A jogada que deslocou o filme de Abreu para a disputa da estatueta dourada nesse ano tem a ver com o sistema de distribuição da obra em solo americano. A detentora dos direitos da película na terra do Tio Sam é a GKids - maior distribuidora de filmes de animação independentes do País e que tem batalhado forte para que o nosso "Menino dos Olhos" emplaque de vez nos Estados Unidos, como revelou matéria publicada pelo El País. Ainda que a briga seja no melhor estilo Davi e Golias - pra usar o surrado chavão - nos bastidores o sonho de bater os favoritos da noite é grande - além de Divertida Mente, ainda corre por fora Anomalisa, mais recente empreitada do diretor Charlie Kaufman, e que é defendido com unhas e dentes pela gigante Paramount Pictures. Ainda mais se levarmos em conta o fato de o filme já ter faturado 44 prêmios em festivais mundo afora - e isso com uma obra com orçamento de apenas 500 mil dólares. (Para efeito de comparação, o filme da Pixar custou US$ 200 milhões)
Se vamos ganhar, é coisa que só saberemos na noite do dia 28 de fevereiro. A disputa com gigantes do setor evidentemente é complicada - não à toa, nas bolsas de apostas o filme de Abreu aparece geralmente em quarto lugar, entre os favoritos. Mas vai saber, né? A GKids, com o seu rico catálogo, parece ter ótimo trânsito em Hollywood, de acordo com a mesma matéria do El País. Quem não se lembra, por exemplo, da vez em que Juan José Campanella bateu Michael Haneke, levando a estatueta na categoria Filme Estrangeiro com o seu imperdível O Segredo de Seus Olhos (2010)? E isso que o favoritíssimo, na ocasião, era o incensado A Fita Branca (2010), do austríaco. Enfim, são coisas que eventualmente acontecem e que enchem nossos surrados corações cinéfilos de esperanças!
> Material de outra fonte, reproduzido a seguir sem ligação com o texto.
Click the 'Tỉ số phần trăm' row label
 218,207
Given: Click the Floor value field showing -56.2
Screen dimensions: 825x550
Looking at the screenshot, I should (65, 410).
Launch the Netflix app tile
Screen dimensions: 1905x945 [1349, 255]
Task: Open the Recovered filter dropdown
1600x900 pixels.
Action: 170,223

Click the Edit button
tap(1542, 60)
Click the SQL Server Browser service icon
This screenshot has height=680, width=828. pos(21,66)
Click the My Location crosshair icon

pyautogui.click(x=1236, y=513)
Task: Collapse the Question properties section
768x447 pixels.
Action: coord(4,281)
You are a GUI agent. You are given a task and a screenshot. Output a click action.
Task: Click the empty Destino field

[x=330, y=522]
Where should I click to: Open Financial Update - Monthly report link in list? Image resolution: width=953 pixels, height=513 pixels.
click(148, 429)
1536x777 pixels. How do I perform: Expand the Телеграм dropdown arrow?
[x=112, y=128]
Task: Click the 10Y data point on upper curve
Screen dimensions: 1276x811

Mas ganhar, vamos combinar, agora é detalhe! O Menino e O Mundo, com sua história ao mesmo tempo singela e realista - e que mostra um jovem garoto do interior que vê seu pai migrar para a cidade grande atrás de melhores oportunidades, perseguindo-o incansavelmente, logo após, movido pelo sentimento demasiado humano da saudade - deve ser vista por todos. É uma obra tocante, doce, que mostra a transição forçada de um jovem para a fase adulta, ocasião em que irá descobrir da maneira mais melancólica possível como sobrevive uma sociedade (doente) em que a ordem do dia é consumir. É ter, ter e ter. É viver pensando em si e no seu umbigo. E mostrar para os outros que tem, num ciclo de espetacularização da vida em que pouco importa se, logo ao lado, outros passarão fome. Ou não terão emprego. O que importa é o número. E a geração de divisas. Em uma emblemática cena, o jovem acompanha a poluição acachapante e desvairada que caudalosamente toma conta de todo um ecossistema, inclusive dos rios - fruto de um sistema que premia poucos e que ainda é aplaudido por muitos. Alguém aí lembrou de algum evento real que seja parecido?
Claro, há gente boa lá no meio e será a essas pessoas que o menino se apegará em sua jornada, em um filme que, além de divertir e inundar os olhos pela riqueza de detalhes do trabalho - a forma como o rapaz "guarda" na sua mente as notas musicais tocadas pelo pai na época de sua infância é daquelas que ficarão na memória para sempre -, ainda fará pensar, como poucas animações são capazes de fazer. E, ainda por cima, o filme ainda possui uma matadora trilha sonora do Emicida, nosso primeiro colocado entre os Melhores Discos Nacionais de 2015!